--- Task prompt ---
Would you give the number of lines in the entries that contain the word "agent"? Nothing else is needed.

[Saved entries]
%%

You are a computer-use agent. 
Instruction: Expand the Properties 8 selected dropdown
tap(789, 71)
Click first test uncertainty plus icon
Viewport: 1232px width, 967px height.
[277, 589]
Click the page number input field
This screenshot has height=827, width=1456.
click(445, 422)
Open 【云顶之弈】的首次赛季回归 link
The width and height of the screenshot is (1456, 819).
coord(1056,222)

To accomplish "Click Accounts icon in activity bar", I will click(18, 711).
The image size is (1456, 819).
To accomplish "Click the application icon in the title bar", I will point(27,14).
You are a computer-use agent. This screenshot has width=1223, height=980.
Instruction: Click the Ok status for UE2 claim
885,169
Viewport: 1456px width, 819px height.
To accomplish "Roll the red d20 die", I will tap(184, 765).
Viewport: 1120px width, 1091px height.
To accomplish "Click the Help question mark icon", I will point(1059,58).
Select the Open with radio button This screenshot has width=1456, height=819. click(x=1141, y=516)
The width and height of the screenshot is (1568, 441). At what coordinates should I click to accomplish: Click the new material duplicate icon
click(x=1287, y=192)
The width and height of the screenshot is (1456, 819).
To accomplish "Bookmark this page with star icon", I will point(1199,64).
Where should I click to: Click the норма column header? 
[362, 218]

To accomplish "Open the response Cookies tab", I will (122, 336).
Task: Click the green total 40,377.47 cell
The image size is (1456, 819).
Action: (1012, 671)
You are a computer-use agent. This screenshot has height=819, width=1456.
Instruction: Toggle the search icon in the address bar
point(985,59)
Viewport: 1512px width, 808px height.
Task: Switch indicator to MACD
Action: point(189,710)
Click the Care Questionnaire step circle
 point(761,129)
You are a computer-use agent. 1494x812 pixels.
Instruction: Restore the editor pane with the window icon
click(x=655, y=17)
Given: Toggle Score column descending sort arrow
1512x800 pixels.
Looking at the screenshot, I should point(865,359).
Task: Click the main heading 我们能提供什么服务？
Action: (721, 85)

%%

--- Answer section ---
4